[Opening Material for this exercise section]

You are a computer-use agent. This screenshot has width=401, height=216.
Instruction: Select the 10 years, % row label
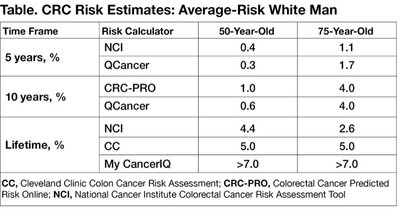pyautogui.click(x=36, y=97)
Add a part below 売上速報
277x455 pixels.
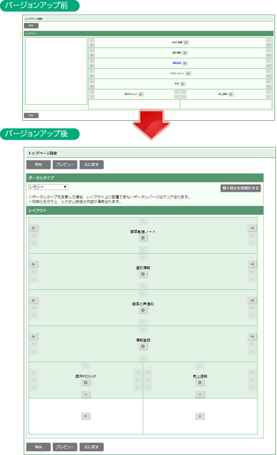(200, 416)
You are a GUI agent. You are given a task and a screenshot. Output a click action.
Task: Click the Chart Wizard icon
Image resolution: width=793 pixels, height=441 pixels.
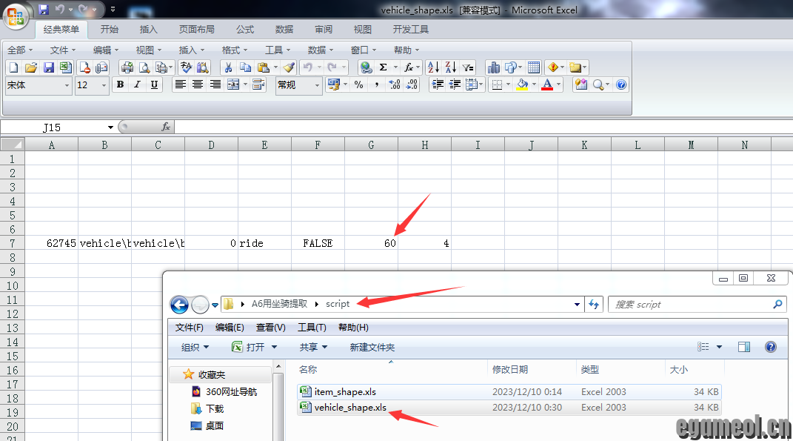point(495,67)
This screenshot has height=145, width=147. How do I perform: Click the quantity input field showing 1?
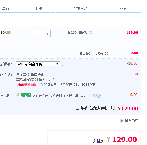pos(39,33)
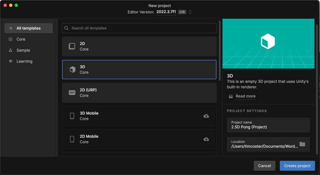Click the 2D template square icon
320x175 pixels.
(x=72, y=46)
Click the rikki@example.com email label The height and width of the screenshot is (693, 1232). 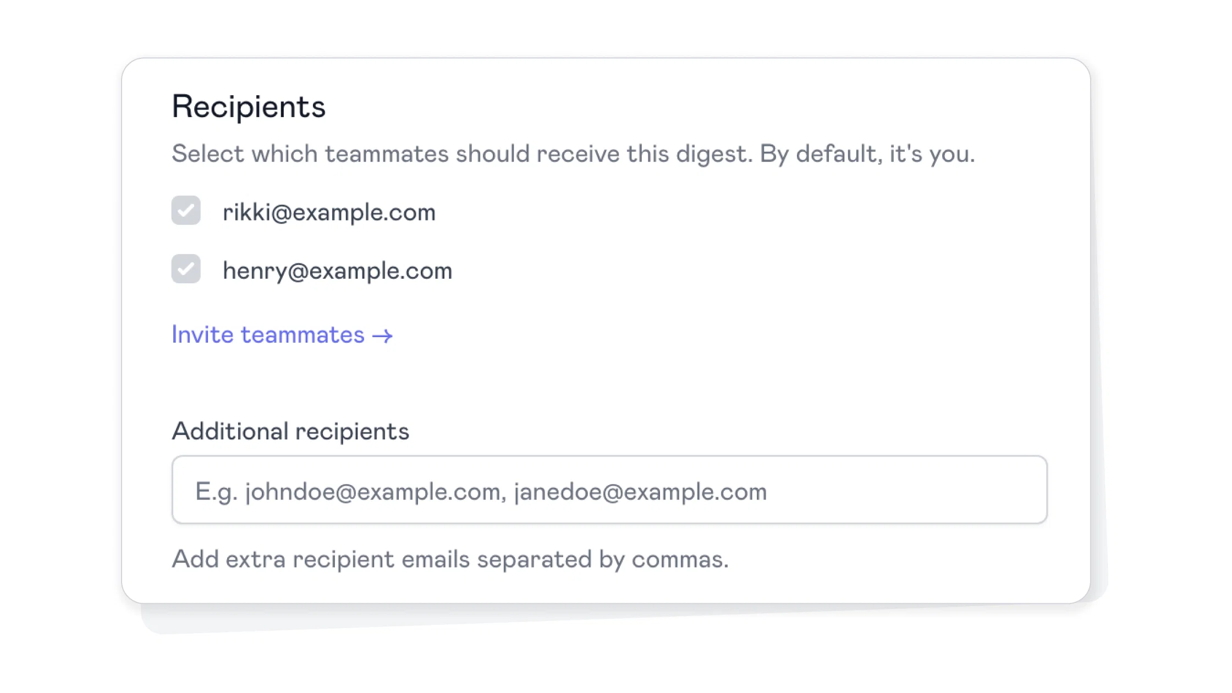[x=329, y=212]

[Closing Material for this exercise section]
[Opening Material for this exercise section]

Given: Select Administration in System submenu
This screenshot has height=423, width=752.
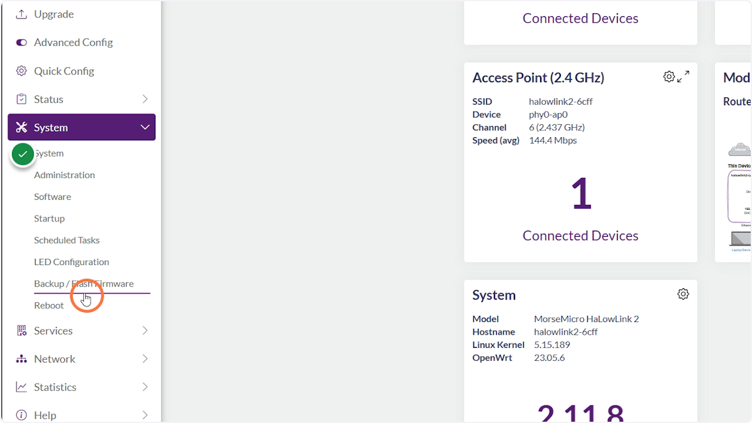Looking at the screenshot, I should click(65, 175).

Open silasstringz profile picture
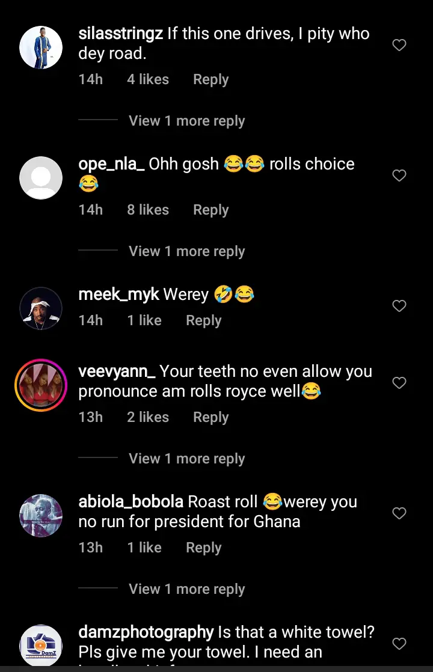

[Closing Material for this exercise section]

Out of the records above, please copy exactly the lines from the line with "This screenshot has height=423, width=752." up to and including the line with "Open silasstringz profile picture", minus the pictures.

This screenshot has height=423, width=752.
Looking at the screenshot, I should click(65, 175).

Open silasstringz profile picture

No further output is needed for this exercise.